Pero Jesús no grita, no proclama, no vocea por las calles. Él da cumplimiento a la profecía de Isaías. No vacila, no se quiebra. Llega hasta el final. Pero Jesús no es un jabatillo tontorrón: ayer lo escuchamos en la pasión de Lucas. En medio de su angustia, oraba con más insistencia, y le bajaba hasta el suelo un sudor como de gotas de sangre.
Hoy rezamos el salmo sabiendo que es oración de Jesús. No se haga mi voluntad sino la tuya. Aunque abajándose y en la angustia, sabía que su Padre es su luz y su salvación. Por eso, ¿a quién habría de temer? Le asaltan y le prenden, lo crucifican en espantosa muerte romana, mas ¿quién le hará temblar? Porque en la cruz, adivinó el salmo, se siente tranquilo. Llegado el momento supremo del sacrificio, porque su muerte fue un sacrificio ofrecido para nuestra redención, su corazón no tiembla. Y no tiembla porque espera en la dicha del Señor.

Todo esto ni lo entendió ni lo compartió Judas el Iscariote. ¿Nosotros sí? Por ello la liturgia nos pone por tres días su figura, ¡qué derroche de tiempo!, para que la comparemos con la de Jesús. Pues la casa, lo vieron muy bien los Padres, se llenó de la fragancia del perfume. Aquella casa, la de Lázaro, cuando María unge los pies de Cristo estando a la mesa —los comensales se tumbaban sobre el hombro izquierdo y comían con su mano derecha, ofreciendo sus pies al ungüento—, se llenó de la fragancia. ¿La del perfume? Sí, claro. Se llenó, sobre todo, de la fragancia de Cristo. Todavía ahora podemos sentir esa fragancia en la Iglesia.
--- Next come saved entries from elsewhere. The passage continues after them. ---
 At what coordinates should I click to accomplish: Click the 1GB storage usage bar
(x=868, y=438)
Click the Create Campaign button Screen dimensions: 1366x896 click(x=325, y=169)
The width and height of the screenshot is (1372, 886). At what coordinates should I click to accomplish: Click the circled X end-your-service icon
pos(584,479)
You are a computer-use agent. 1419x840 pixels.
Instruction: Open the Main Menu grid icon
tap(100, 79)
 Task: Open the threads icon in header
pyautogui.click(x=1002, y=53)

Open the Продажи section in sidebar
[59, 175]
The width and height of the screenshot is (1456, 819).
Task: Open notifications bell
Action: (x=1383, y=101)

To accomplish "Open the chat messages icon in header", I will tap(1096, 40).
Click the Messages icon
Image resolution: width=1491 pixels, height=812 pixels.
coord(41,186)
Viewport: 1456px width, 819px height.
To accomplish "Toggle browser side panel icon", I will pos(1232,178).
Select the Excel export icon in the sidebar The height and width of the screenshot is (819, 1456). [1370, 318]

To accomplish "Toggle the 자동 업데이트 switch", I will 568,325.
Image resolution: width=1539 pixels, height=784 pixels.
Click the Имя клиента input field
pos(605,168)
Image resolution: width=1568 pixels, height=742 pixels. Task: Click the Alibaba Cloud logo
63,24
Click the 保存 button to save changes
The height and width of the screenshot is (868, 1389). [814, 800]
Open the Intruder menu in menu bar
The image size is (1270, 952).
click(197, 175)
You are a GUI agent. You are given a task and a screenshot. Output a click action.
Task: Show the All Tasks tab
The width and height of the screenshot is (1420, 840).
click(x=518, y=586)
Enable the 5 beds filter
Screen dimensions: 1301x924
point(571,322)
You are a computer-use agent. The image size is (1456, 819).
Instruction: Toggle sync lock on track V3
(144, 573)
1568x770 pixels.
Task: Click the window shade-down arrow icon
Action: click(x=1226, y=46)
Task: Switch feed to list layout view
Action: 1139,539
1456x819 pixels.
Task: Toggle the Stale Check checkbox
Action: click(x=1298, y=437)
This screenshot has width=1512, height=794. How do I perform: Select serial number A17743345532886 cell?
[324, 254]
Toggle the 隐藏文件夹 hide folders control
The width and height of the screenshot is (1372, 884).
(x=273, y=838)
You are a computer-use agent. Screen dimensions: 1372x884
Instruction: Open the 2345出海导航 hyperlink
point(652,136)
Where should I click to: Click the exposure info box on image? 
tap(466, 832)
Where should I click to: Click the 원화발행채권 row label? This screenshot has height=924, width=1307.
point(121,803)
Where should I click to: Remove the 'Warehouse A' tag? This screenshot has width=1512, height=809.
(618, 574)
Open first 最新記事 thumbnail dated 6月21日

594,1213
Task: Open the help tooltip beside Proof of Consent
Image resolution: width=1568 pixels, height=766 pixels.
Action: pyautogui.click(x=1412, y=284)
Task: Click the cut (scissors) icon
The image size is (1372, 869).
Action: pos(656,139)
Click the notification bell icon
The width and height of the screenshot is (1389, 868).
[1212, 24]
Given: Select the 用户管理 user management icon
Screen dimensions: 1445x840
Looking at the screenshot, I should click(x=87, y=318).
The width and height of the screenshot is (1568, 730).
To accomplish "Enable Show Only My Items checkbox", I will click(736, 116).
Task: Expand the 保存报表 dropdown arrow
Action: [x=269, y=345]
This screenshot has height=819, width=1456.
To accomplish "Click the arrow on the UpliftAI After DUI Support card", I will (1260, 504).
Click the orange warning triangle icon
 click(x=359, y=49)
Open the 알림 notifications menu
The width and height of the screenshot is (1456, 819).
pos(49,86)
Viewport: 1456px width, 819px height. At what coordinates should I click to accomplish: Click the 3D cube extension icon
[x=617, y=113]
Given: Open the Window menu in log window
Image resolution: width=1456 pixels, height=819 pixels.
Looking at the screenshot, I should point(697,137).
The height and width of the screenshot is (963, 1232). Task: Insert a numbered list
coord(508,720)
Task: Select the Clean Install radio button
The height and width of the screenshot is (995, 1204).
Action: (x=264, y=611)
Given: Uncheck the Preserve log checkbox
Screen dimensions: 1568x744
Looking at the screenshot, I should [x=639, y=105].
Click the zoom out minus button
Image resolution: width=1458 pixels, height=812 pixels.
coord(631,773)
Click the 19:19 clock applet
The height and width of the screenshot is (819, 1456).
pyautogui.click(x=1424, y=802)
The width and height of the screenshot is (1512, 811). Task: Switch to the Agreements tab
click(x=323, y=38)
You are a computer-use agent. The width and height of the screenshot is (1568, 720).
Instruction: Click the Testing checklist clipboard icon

Hoy en la oración colecta pedimos a Dios Padre que mire la fragilidad de nuestra débil naturaleza. ¿Podremos sostenernos en pie ante él? No, de ningún modo, si no lo hacemos sustentándonos en la cruz de Cristo. Que levante nuestra flaca esperanza con la fuerza de la pasión de su Hijo. No queremos dejarnos arrastrar en nuestra quebradiza debilidad por el imperio, sino que nos apoye en quien sometió, mejor, dejó hacer, para que se diera con él el espectáculo de la cruz.